##### The input #####

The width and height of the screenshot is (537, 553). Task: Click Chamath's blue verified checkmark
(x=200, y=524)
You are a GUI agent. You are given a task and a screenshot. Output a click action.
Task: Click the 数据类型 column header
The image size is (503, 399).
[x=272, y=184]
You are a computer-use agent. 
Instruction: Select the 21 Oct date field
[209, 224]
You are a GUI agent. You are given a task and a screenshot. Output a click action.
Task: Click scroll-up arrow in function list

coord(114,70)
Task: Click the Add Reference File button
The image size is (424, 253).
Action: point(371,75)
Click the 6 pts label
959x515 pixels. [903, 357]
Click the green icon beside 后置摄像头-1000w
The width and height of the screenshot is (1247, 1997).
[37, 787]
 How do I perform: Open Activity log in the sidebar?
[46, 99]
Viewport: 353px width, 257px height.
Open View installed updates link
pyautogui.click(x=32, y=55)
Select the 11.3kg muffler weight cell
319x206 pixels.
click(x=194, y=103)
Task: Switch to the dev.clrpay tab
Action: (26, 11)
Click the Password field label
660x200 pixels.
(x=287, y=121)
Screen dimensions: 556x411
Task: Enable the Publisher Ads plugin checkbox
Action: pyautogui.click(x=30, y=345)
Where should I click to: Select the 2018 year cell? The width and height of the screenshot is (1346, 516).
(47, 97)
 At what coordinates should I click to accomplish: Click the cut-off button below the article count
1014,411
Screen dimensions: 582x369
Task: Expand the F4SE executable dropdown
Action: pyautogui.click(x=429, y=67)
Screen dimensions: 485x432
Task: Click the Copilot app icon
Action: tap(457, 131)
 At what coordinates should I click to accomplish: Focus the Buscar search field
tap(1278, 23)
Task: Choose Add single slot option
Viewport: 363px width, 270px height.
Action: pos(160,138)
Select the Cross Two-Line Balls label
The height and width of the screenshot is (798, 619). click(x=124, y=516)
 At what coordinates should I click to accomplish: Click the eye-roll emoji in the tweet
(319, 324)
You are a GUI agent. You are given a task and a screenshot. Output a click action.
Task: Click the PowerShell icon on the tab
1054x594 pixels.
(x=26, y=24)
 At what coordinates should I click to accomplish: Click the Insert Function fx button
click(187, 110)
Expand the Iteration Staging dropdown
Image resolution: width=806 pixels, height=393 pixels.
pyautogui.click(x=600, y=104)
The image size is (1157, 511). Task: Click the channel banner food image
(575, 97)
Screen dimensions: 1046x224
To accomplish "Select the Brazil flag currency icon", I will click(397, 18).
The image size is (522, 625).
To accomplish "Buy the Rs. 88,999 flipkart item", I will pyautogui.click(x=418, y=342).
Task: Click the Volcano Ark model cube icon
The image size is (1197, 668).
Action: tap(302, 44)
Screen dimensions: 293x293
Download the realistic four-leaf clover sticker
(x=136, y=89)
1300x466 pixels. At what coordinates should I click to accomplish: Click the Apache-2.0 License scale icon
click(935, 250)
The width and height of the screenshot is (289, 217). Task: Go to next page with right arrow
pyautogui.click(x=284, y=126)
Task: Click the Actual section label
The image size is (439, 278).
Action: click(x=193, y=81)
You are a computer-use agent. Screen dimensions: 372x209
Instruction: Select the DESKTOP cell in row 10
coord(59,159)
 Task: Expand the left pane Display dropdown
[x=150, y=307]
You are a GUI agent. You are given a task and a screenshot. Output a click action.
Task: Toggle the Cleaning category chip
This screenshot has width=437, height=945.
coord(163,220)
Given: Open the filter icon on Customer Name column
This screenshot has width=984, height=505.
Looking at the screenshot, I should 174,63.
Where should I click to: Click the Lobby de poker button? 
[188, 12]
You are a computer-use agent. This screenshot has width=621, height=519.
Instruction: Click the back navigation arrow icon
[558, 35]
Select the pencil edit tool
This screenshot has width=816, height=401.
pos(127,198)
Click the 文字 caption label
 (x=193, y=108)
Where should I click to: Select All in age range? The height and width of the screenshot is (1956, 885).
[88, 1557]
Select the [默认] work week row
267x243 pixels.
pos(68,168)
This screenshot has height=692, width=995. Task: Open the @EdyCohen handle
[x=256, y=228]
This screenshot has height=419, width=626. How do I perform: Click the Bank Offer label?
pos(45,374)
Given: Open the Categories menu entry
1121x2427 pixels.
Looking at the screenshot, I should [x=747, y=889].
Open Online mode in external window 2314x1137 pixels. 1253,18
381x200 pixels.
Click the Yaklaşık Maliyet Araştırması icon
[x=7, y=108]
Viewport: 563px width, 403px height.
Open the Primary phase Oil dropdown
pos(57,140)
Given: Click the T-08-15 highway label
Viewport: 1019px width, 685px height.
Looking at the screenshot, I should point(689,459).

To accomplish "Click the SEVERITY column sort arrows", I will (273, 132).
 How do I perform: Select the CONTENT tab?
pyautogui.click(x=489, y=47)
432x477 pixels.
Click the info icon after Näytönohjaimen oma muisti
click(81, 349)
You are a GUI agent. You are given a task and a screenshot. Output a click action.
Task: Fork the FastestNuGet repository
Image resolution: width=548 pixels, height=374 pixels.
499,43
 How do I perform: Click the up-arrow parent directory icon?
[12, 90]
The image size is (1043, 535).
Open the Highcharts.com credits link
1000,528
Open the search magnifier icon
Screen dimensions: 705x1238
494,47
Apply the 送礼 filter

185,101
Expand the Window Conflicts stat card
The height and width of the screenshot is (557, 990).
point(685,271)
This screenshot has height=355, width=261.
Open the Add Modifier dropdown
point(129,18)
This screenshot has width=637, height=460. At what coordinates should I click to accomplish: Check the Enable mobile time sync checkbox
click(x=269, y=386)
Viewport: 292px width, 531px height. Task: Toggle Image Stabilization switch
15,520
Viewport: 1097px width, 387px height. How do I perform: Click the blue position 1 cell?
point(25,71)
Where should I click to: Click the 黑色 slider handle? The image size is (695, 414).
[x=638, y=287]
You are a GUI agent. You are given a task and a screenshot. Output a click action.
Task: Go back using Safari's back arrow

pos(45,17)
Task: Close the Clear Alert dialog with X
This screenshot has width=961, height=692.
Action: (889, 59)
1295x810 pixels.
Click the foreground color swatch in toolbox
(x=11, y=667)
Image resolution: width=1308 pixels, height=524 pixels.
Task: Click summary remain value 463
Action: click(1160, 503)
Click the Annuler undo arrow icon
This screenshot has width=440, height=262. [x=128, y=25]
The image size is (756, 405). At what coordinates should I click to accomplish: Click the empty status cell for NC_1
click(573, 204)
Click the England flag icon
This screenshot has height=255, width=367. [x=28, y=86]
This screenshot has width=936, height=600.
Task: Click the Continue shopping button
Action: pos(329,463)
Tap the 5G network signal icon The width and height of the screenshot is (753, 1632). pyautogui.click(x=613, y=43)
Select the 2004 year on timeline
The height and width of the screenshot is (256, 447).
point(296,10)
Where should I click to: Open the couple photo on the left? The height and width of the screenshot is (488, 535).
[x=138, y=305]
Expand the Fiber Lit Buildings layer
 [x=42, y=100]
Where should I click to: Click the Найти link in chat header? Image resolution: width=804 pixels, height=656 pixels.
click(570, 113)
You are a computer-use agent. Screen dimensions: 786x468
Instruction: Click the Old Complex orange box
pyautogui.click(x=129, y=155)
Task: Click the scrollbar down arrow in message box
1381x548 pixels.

#####

Task requirements. Go line by line through the material and count the lines holding the word "column". State only the total.

Problem solution. 3